We will broaden our advocacy beyond work-specific issues to also address mass incarceration issues and racial achievement gap issues. We will strive to identify employers who walk-the-walk on inclusion and promote them over the talkers. Not just to inform how members select employers, but also how they spend their consumer dollars. We are launching an internal working group to identify further actions we can take at the intersection of economic justice and racial justice. We are looking to identify and promote best practices. We are looking to learn. And, we are looking to hold ourselves accountable to walking-the-walk ourselves.
You can do a LOT! We will continue to highlight best practices for employers, at all levels, to operate an inclusive company that supports economic and racial justice; but let’s start with some quick adjustments to recruiting methods you can do today:
Ban the box: 77 million people have a criminal record (19 million felonious). Nearly 40% of our current incarcerated citizens are African American despite being only 12% of the population. When people serve their time, they should not have a lifelong vocational penalty attached thereafter – ban the box asking for criminal records.

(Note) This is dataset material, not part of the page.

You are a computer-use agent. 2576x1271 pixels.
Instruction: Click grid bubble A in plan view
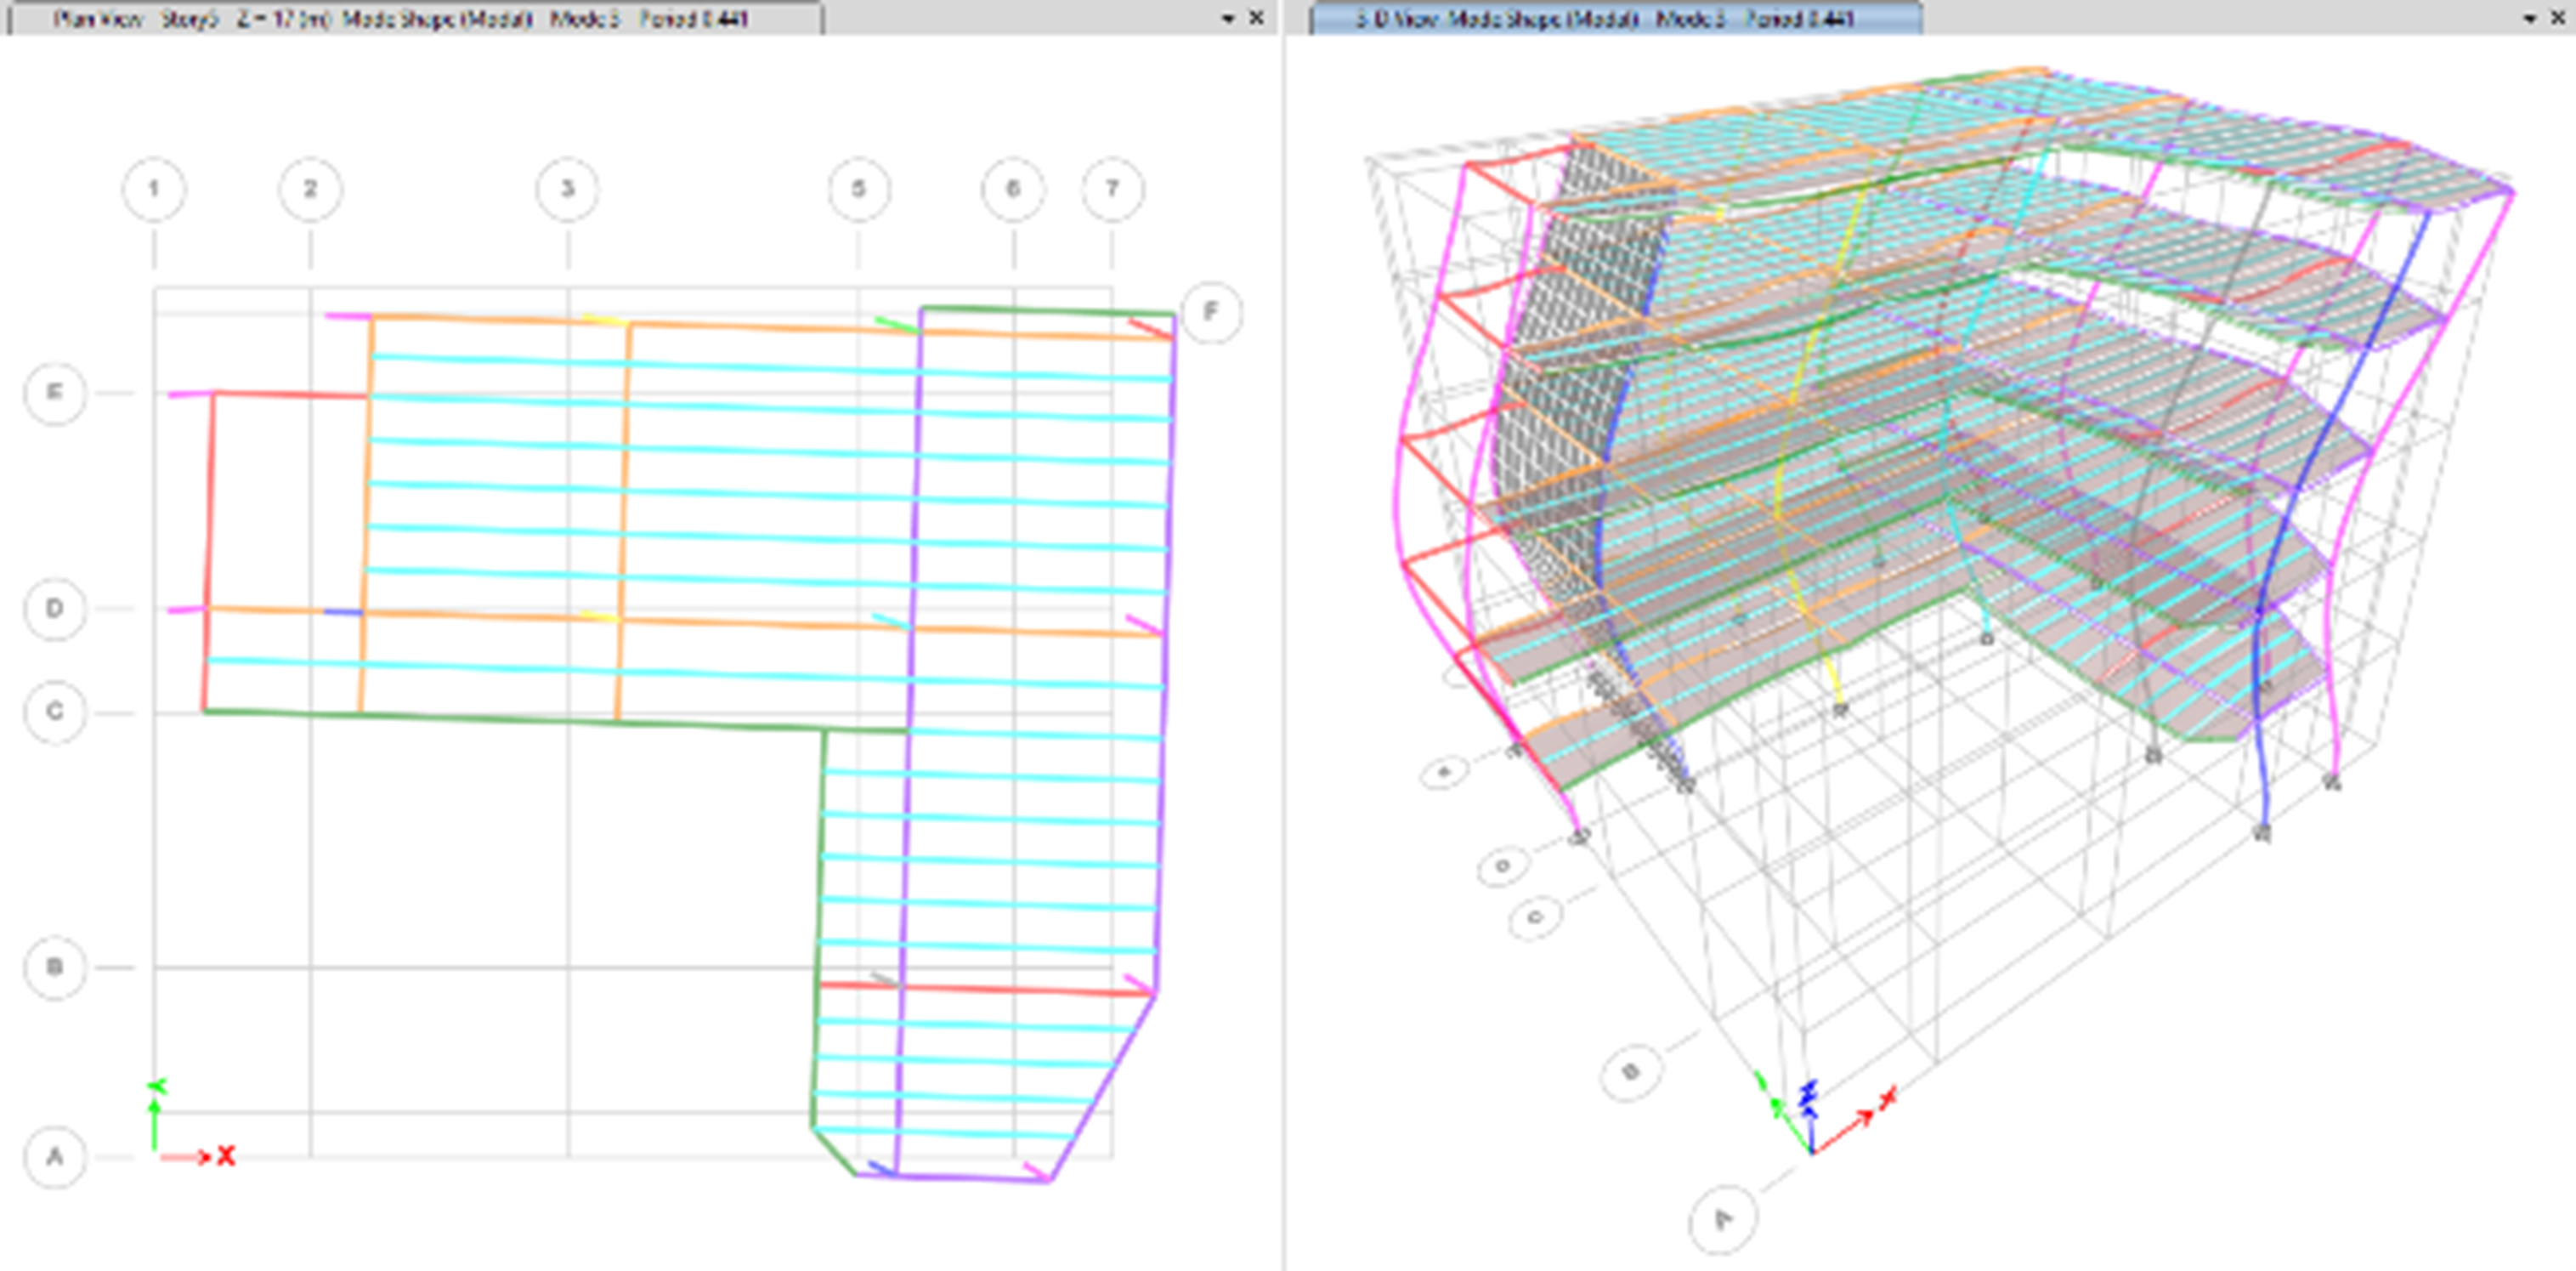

Drop artificial hurdles: Are college degrees really necessary for every job listing they are tacked onto? 35% of white Americans have attained this status compared to 20% of black or 15% of Hispanic Americans. Scrub those job requirements and you will find amazing talent that have been filtered out simply because of structural impediments to degree attainment.
Widen your recruiting funnel: One need not define employee mandates by demography, but you can easily mandate consideration of candidates of color in the assessment and application process of your hiring needs. Open the opportunity funnel and we all benefit.
Jobcase is in this fight. One land, indivisible with liberty and justice for all – includes racial justice for all. Let’s be who we were born to be. Let’s take actions not just show empathy. And together, let’s put structural racism where it belongs – on the trash-heap of history.